Classical Corner

By Steven Libowitz   |   March 5, 2020

Opera Santa Barbara presents Il Postino (The Postman), created by Mexican-American composer Daniel Catán, who is known for his sweeping, impressionistic music and bringing Spanish-language opera into the international repertory. Based on the Oscar-winning film of the same name, the story follows a poor and uneducated mail carrier who meets Chilean exile and poet, Pablo Neruda, on a small island off the coast of Italy, and set against a backdrop of political and spiritual conflict. The work weaves together the rush of romance, the endurance of friendship, and the danger that arises at the intersection of art and politics. OSB artistic director Kostis Protopapas conducts, while Crystal Manich, who last with OSB for The Cunning Little Vixen, directs a cast featuring Arnold Rawls in his OSB debut as the poet and Daniel Montenegro, last seen in 2011’s Trouble in Tahiti, as the titular postman. Shows are March 7 and 8 at the Lobero Theatre… Also on March 7, pianist Paolo Tatafiore plays the “Dante Sonata” by Franz Liszt and selections of Rachmaninoff’s preludes in a free Santa Barbara Music Club concert at the Faulkner Gallery of the central library at 3 pm.
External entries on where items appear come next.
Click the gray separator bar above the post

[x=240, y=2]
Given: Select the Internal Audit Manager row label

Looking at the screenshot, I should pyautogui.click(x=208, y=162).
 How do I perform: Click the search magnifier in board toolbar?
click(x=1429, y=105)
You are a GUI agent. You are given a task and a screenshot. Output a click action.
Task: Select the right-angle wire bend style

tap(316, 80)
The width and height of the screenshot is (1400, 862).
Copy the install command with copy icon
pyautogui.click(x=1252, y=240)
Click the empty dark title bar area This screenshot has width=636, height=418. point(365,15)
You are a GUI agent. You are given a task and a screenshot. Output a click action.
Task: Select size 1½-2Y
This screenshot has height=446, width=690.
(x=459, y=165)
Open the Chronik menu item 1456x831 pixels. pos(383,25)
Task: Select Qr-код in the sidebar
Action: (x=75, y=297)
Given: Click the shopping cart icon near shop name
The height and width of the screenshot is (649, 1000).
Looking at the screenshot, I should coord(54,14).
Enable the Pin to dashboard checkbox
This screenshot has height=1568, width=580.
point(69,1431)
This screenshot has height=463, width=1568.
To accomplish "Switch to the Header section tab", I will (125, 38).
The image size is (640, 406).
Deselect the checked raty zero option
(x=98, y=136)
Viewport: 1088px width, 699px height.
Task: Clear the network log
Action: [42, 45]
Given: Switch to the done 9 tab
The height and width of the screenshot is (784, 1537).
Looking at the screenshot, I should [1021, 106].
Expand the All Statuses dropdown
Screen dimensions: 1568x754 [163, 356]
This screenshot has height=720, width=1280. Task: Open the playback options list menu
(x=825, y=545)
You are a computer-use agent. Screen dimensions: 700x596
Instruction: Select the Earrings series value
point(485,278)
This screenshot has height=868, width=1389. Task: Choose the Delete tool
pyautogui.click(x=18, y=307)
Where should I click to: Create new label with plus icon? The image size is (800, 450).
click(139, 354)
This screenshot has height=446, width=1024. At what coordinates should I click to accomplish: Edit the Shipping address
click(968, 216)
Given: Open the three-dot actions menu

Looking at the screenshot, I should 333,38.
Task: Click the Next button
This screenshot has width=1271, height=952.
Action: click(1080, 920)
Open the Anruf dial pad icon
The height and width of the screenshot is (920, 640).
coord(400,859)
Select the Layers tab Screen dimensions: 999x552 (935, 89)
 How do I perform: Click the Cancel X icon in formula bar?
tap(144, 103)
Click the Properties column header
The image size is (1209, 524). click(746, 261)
Also, CAMA celebrates its longstanding relationship with the Los Angeles Philharmonic – nearly 300 concerts strong – with a gala concert at the Granada Theatre on Friday, March 6, which is 100 years to the day from the LA Phil’s first performance in Santa Barbara. Music and Artistic Director Gustavo Dudamel conducts Ives’ Symphony No. 2 and Dvorak’s Symphony No. 9 in E Minor, “From the New World.” Montecito Journal contributor Hattie Beresford, author of the book Celebrating CAMA’s Centennial: Bringing the World’s Finest Classical Music to Santa Barbara, gives a free illustrated lecture at the New Vic Theatre in Santa Barbara at 5:15 pm before the 7 pm concert, which will be preceded by a red carpet reception in the Granada lobby.

The six-year-old Paris-based Arod Quartet, whose members are all still in their twenties, has already dazzled chamber-music lovers in concerts at such prestigious venues as the Auditorium of the Louvre in Paris and the Verbier Festival in Switzerland after winning First Prize of the 2016 ARD International Music Competition in Munich. Now, less than a year since its inaugural Carnegie Hall performance, the Arod Quartet’s program for its Santa Barbara debut at the Mary Craig Auditorium on Thursday, March 12, includes Haydn’s Quartet in D Major, Op. 76, No. 5, Bartók’s Quartet No. 4, and Quartet in F Major, Op. 59, No. 1, “Razumovsky,” by Beethoven.